## INFORMASI YANG DIBERIKAN:

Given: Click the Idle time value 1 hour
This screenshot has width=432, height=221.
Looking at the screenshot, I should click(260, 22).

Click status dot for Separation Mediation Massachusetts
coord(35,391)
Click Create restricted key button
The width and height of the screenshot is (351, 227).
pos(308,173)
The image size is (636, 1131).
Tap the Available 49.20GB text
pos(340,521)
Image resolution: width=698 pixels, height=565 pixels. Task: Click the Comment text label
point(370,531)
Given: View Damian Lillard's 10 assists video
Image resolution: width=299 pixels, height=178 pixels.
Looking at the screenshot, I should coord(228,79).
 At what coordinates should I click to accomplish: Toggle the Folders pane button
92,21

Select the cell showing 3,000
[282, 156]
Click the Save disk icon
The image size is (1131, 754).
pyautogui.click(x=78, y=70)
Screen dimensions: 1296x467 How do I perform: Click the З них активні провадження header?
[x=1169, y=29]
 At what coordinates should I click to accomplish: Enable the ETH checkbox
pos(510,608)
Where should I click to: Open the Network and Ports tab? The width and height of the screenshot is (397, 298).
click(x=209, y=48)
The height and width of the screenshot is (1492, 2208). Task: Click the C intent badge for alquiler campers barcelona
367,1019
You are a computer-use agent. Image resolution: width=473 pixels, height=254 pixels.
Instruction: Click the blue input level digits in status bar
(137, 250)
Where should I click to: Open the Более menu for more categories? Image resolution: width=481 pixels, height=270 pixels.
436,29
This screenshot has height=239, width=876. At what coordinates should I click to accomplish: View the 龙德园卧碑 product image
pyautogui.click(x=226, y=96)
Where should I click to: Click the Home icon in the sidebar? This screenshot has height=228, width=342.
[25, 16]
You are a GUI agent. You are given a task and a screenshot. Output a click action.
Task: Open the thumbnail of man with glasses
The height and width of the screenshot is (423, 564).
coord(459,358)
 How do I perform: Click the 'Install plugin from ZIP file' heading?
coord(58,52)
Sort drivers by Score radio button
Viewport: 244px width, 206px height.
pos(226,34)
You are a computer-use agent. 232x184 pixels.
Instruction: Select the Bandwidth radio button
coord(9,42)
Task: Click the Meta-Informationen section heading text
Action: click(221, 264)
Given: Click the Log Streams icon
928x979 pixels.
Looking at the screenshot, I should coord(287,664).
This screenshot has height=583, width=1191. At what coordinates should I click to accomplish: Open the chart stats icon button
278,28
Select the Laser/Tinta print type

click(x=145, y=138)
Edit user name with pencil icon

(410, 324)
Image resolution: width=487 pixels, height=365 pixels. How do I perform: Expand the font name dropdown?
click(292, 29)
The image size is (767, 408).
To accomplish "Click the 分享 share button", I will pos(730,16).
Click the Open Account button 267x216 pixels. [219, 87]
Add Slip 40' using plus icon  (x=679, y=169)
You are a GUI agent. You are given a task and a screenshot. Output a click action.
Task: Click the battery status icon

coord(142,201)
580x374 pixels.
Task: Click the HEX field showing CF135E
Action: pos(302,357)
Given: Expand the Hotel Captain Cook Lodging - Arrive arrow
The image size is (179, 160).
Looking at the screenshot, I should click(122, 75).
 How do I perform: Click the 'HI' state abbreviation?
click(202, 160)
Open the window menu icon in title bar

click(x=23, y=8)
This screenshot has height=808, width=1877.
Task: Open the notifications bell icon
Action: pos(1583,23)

## PETUNJUK TUGAS:
Tulis ulang seluruh materi di atas dengan mengganti setiap "radio button" menjadi "option button", tanpa mengubah bagian lainnya.

## HASIL TUGAS:
Given: Click the Idle time value 1 hour
This screenshot has width=432, height=221.
Looking at the screenshot, I should click(260, 22).

Click status dot for Separation Mediation Massachusetts
coord(35,391)
Click Create restricted key button
The width and height of the screenshot is (351, 227).
pos(308,173)
The image size is (636, 1131).
Tap the Available 49.20GB text
pos(340,521)
Image resolution: width=698 pixels, height=565 pixels. Task: Click the Comment text label
point(370,531)
Given: View Damian Lillard's 10 assists video
Image resolution: width=299 pixels, height=178 pixels.
Looking at the screenshot, I should coord(228,79).
 At what coordinates should I click to accomplish: Toggle the Folders pane button
92,21

Select the cell showing 3,000
[282, 156]
Click the Save disk icon
The image size is (1131, 754).
pyautogui.click(x=78, y=70)
Screen dimensions: 1296x467 How do I perform: Click the З них активні провадження header?
[x=1169, y=29]
 At what coordinates should I click to accomplish: Enable the ETH checkbox
pos(510,608)
Where should I click to: Open the Network and Ports tab? The width and height of the screenshot is (397, 298).
click(x=209, y=48)
The height and width of the screenshot is (1492, 2208). Task: Click the C intent badge for alquiler campers barcelona
367,1019
You are a computer-use agent. Image resolution: width=473 pixels, height=254 pixels.
Instruction: Click the blue input level digits in status bar
(137, 250)
Where should I click to: Open the Более menu for more categories? Image resolution: width=481 pixels, height=270 pixels.
436,29
This screenshot has height=239, width=876. At what coordinates should I click to accomplish: View the 龙德园卧碑 product image
pyautogui.click(x=226, y=96)
Where should I click to: Click the Home icon in the sidebar? This screenshot has height=228, width=342.
[25, 16]
You are a GUI agent. You are given a task and a screenshot. Output a click action.
Task: Open the thumbnail of man with glasses
The height and width of the screenshot is (423, 564).
coord(459,358)
 How do I perform: Click the 'Install plugin from ZIP file' heading?
coord(58,52)
Sort drivers by Score option button
Viewport: 244px width, 206px height.
pos(226,34)
You are a computer-use agent. 232x184 pixels.
Instruction: Select the Bandwidth option button
coord(9,42)
Task: Click the Meta-Informationen section heading text
Action: click(221, 264)
Given: Click the Log Streams icon
928x979 pixels.
Looking at the screenshot, I should coord(287,664).
This screenshot has height=583, width=1191. At what coordinates should I click to accomplish: Open the chart stats icon button
278,28
Select the Laser/Tinta print type

click(x=145, y=138)
Edit user name with pencil icon

(410, 324)
Image resolution: width=487 pixels, height=365 pixels. How do I perform: Expand the font name dropdown?
click(292, 29)
The image size is (767, 408).
To accomplish "Click the 分享 share button", I will pos(730,16).
Click the Open Account button 267x216 pixels. [219, 87]
Add Slip 40' using plus icon  (x=679, y=169)
You are a GUI agent. You are given a task and a screenshot. Output a click action.
Task: Click the battery status icon

coord(142,201)
580x374 pixels.
Task: Click the HEX field showing CF135E
Action: pos(302,357)
Given: Expand the Hotel Captain Cook Lodging - Arrive arrow
The image size is (179, 160).
Looking at the screenshot, I should click(122, 75).
 How do I perform: Click the 'HI' state abbreviation?
click(202, 160)
Open the window menu icon in title bar

click(x=23, y=8)
This screenshot has height=808, width=1877.
Task: Open the notifications bell icon
Action: pos(1583,23)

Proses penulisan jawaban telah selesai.